著者
中川 善典 桑名 あすか
出版者
日本質的心理学会
雑誌
質的心理学研究 (ISSN:24357065)
巻号頁・発行日
vol.17, no.1, pp.105-124, 2018 (Released:2021-04-12)

本研究は,民芸論や民具学において殆ど着目されてこなかった,民芸/民具の作り手の人生に注目した質的研究で ある。
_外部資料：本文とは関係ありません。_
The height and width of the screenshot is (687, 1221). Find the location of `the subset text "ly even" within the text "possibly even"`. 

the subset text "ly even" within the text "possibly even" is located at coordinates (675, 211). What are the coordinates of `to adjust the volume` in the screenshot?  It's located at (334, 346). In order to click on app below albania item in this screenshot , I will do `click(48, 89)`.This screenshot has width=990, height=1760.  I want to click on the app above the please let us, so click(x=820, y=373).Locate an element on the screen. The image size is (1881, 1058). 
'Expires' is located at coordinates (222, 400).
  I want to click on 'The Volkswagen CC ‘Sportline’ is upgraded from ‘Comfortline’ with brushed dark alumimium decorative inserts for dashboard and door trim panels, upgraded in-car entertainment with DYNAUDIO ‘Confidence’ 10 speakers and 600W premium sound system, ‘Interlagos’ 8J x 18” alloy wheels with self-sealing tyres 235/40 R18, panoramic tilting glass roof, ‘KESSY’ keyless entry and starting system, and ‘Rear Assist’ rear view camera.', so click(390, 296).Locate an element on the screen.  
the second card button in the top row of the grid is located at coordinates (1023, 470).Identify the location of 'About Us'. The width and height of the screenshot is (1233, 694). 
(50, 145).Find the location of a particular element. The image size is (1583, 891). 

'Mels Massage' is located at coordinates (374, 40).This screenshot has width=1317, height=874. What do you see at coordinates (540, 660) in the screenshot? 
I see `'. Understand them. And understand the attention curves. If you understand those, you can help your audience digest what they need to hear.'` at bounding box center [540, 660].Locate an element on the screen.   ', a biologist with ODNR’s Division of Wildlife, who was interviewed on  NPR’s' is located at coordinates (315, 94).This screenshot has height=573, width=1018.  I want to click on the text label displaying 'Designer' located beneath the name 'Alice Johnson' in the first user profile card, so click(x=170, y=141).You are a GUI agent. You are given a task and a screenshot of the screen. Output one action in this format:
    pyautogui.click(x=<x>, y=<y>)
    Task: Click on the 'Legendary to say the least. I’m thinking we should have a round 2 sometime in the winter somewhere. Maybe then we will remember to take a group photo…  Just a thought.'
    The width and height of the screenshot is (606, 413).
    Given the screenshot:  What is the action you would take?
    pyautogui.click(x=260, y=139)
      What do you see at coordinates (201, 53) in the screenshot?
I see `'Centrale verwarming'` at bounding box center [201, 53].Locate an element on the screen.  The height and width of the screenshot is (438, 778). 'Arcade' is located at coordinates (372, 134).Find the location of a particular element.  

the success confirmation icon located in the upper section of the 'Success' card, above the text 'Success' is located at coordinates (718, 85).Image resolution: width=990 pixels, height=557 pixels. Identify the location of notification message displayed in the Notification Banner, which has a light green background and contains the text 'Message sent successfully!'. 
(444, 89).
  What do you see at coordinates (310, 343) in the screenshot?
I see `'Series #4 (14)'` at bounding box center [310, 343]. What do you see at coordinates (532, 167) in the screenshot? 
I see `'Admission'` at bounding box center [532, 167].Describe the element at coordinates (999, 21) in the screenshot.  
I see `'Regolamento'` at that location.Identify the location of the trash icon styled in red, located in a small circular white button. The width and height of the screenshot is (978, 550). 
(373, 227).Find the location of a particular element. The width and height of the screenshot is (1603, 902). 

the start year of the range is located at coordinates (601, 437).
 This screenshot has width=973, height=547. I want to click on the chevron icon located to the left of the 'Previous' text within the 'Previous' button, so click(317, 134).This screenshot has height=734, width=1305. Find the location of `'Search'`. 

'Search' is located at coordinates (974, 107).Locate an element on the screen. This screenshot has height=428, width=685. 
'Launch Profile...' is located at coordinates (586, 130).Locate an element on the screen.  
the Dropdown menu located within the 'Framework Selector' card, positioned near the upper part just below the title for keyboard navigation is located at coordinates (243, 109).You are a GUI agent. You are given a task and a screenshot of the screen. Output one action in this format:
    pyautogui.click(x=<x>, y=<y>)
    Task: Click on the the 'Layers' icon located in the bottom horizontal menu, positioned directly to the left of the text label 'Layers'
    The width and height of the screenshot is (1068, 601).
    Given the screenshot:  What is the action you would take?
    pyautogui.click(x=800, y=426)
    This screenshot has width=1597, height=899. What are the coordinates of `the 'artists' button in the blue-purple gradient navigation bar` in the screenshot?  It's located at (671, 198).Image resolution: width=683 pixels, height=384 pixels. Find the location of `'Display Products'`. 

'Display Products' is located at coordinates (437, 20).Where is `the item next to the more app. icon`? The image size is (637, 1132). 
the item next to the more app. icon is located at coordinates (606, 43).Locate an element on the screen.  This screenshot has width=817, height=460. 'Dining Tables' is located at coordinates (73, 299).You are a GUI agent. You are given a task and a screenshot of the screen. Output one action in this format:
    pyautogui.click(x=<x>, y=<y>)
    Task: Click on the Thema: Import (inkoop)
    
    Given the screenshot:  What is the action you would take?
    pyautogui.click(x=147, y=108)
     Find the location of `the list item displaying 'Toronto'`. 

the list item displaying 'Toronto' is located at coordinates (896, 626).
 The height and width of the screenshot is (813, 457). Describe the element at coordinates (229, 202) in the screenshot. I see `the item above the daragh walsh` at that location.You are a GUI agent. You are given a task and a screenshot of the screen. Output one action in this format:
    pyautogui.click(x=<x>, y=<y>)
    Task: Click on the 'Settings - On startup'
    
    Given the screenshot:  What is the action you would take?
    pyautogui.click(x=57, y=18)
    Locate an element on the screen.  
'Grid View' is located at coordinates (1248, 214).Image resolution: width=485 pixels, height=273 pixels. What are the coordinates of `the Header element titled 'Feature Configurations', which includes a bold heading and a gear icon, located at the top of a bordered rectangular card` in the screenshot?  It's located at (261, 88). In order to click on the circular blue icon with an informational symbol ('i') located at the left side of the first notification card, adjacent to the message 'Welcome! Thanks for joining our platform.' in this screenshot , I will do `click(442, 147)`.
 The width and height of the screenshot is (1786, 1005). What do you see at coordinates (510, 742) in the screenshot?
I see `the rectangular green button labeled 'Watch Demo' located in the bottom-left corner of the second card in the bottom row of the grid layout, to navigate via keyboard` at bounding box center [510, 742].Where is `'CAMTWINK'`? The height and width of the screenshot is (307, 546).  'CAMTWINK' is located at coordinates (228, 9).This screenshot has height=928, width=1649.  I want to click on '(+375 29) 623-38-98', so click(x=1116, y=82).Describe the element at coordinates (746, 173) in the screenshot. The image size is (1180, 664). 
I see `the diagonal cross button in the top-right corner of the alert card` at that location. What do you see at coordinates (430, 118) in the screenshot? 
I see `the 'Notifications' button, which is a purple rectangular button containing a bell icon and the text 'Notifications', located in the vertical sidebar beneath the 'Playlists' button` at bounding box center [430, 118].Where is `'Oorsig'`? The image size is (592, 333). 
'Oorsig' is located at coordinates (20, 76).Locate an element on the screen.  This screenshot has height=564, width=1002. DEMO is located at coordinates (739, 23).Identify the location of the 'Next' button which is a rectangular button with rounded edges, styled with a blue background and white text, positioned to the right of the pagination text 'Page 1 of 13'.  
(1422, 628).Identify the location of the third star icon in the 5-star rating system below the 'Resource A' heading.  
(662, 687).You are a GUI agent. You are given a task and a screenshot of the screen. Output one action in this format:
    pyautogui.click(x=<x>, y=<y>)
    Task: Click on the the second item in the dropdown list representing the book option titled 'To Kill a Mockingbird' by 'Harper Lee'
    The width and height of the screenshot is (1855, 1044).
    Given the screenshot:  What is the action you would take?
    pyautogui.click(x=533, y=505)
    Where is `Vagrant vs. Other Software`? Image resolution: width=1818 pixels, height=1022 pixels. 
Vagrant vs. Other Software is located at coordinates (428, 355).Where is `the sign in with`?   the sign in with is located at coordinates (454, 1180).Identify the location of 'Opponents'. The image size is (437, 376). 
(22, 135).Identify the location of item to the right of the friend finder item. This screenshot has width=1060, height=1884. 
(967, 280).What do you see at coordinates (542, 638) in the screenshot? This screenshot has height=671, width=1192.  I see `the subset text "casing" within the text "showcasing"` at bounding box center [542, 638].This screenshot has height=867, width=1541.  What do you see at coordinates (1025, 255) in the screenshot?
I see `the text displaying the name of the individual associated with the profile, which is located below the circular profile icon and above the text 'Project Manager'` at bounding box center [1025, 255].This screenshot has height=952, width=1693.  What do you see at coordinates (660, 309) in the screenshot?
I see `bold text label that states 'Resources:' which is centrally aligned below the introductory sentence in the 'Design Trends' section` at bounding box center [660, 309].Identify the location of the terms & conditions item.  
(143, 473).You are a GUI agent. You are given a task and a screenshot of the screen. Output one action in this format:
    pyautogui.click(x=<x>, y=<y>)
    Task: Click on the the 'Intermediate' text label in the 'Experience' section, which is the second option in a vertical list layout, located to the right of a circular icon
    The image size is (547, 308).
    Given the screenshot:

具体的にはまず,準備的検討として,対象物をほぼ共有する一方,殆ど交わることなく発展してきた民芸論 と民具学においてそれぞれ中心的な役割を果たした柳宗悦と宮本常一とに注目し,両者に共通する作り手像とし て「社会から軽視された作り手」「使い手と信頼で結ばれた作り手」「集団的な力に導かれた作り手」の3つを抽 出した。次いで,高知県芸西村に古くから伝わる民芸/民具の唯一の伝承者である宮崎直子氏が笠製作に見出し ている意味を解明するためのライフ・ストーリー・インタビューを行った。彼女は高齢であり,後継者がいない ため,この笠製作の技術は消えつつある。このインタビューにより,作り手に関する上記の三側面は確かに彼女に とっての笠製作の意味を理解する上で重要なテーマになっていることが分かった。また,それらが互いに関連し 合う構造が明らかになった。最後に,消えつつある民俗文化財の保存に際して,作り手のライフ・ストーリーとと もにそれを後世に残す意義について検討した。